An Approach to Reducing the Senescence-Associated Secretory Phenotype in Aged Tissues
Senescent cells accumulate with age in tissues throughout the body, an important contribution to age-related dysfunction and disease. On entering the senescent state, a cell ceases to replicate and begins to energetically secrete a pro-inflammatory mix of signals, rousing the immune system to action. In youth, cellular senescence serves useful purposes, such as coordination of regeneration from injury and removal of potentially cancerous cells. In the young, senescent cells are removed rapidly by the immune system, preventing their accumulation. With advancing age, the balance between creation and destruction shifts and a population of lingering senescent cells grows over the years. The inflammatory signals that are useful in the short term become harmful when sustained over the long term, a major contribution to the characteristic chronic inflammation of old age.
While most efforts targeting cellular senescence are focused on ways to selectively destroy these errant cells in aged tissues, a smaller faction of the research community is more interested in finding ways to reduce the secretion of inflammatory signals. In principle, the presence of senescent cells would cause comparatively little harm provided their inflammatory signaling was greatly reduced. One can look at cellular senescence in the long-lived naked mole-rats as a model for this desired goal, as senescent cells in that species do not produce anything like the same degree of inflammatory signaling. There is no way as yet to produce a similar degree of reduced inflammatory signaling in mice, but researchers continue to look for a viable approach.
In response to various stimuli, senescent cells (SnCs) accumulate in aging tissues, and this occurs in parallel with chronic inflammation and age-related functional decline. SnCs are normally rare in most tissues, suggesting that the ripple effect of the senescence-associated secretory phenotype (SASP) amplifies pro-inflammatory signaling in the senescent microenvironment. Because the processes of de novo protein production and secretion consume a lot of cellular energy, unique strategies must exist to collaboratively regulate gene expression, the epigenome, and metabolism.
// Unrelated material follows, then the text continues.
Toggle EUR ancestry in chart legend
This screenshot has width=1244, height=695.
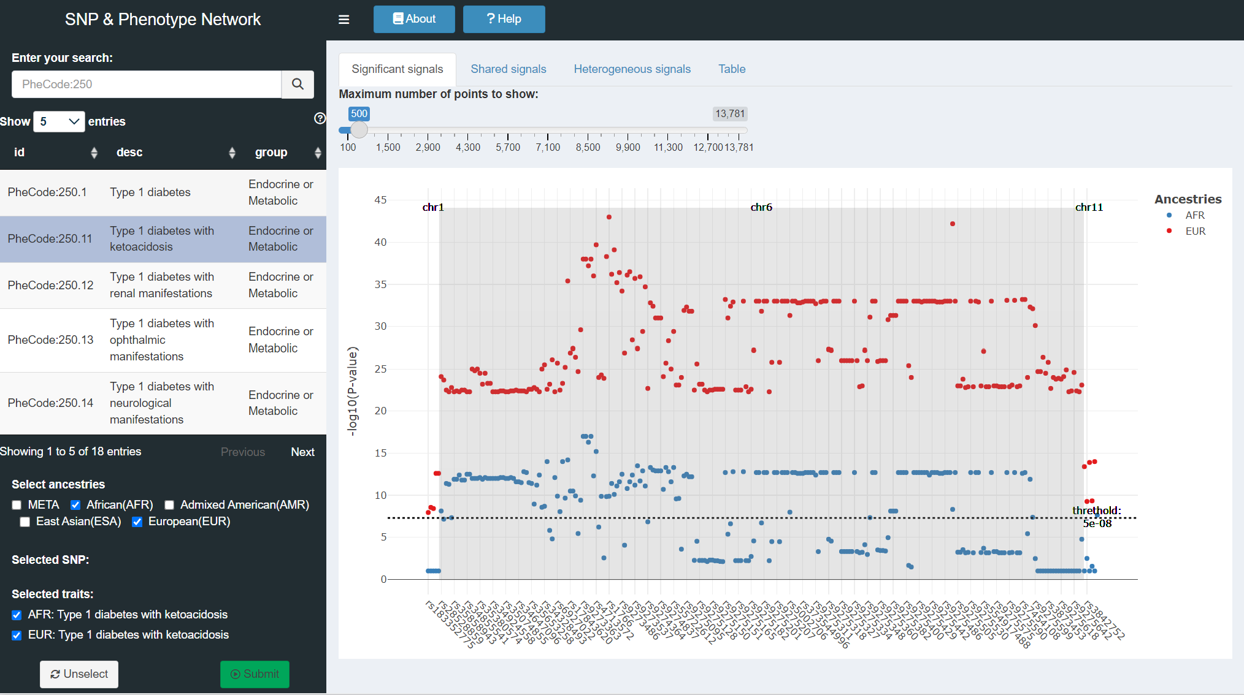(x=1194, y=231)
During the senescent transition of the cells, senescence-associated phenotypes are shaped entirely through epigenomic and metabolic coregulation. The expression of cyclin-dependent kinase inhibitor p16, one of the biomarkers for SnCs, is induced. Activation of the p16-retinoblastoma protein (RB) pathway not only causes cell-cycle arrest but also triggers metabolic reprogramming of glycolysis and mitochondrial oxidative phosphorylation (OXPHOS) by upregulating glycolytic enzymes and the pyruvate dehydrogenase phosphatase 2 that augments the active form of pyruvate dehydrogenase. Since the resulting metabolites, such as S-adenosylmethionine, α-ketoglutarate (αKG), and acetyl-coenzyme A (CoA), are used for adjusting the activities of epigenome modifiers, they further affect the epigenomic state that defines the transcriptional program of SnCs. However, molecular specificity for SASP-related pro-inflammatory gene regulation has not been convincingly established.
Citrate plays important roles in energy production, macromolecular biosynthesis, and protein modification. Within the mitochondria, citrate is generated from acetyl-CoA and oxaloacetate by the citrate synthetase and serves as a substrate in the tricarboxylic acid (TCA) cycle that produces essential metabolites for OXPHOS. In addition, citrate is exported from mitochondria to the cytoplasm and subsequently cleaved by ATP-citrate lyase (ACLY), which generates acetyl-CoA and oxaloacetate. Acetyl-CoA derived from this unique reaction, so called the non-canonical TCA cycle pathway, acts as a source for various metabolic functions, including fatty acid synthesis and the mevalonate pathway, and protein acetylation. Although recent studies have shown that ACLY inhibition improves metabolic health and physical strength in obese mice the role of the non-canonical TCA cycle pathway mediated by ACLY in SnCs remains totally unknown.
Here, we show that ACLY is essential for the pro-inflammatory SASP, independent of persistent growth arrest in senescent cells. Citrate-derived acetyl-CoA facilitates the action of SASP gene enhancers. ACLY-dependent de novo enhancers augment the recruitment of the chromatin reader BRD4, which causes SASP activation. Consistently, specific inhibitions of the ACLY-BRD4 axis suppress the STAT1-mediated interferon response, creating the pro-inflammatory microenvironment in senescent cells and tissues. Our results demonstrate that ACLY-dependent citrate metabolism represents a selective target for controlling SASP designed to promote healthy aging.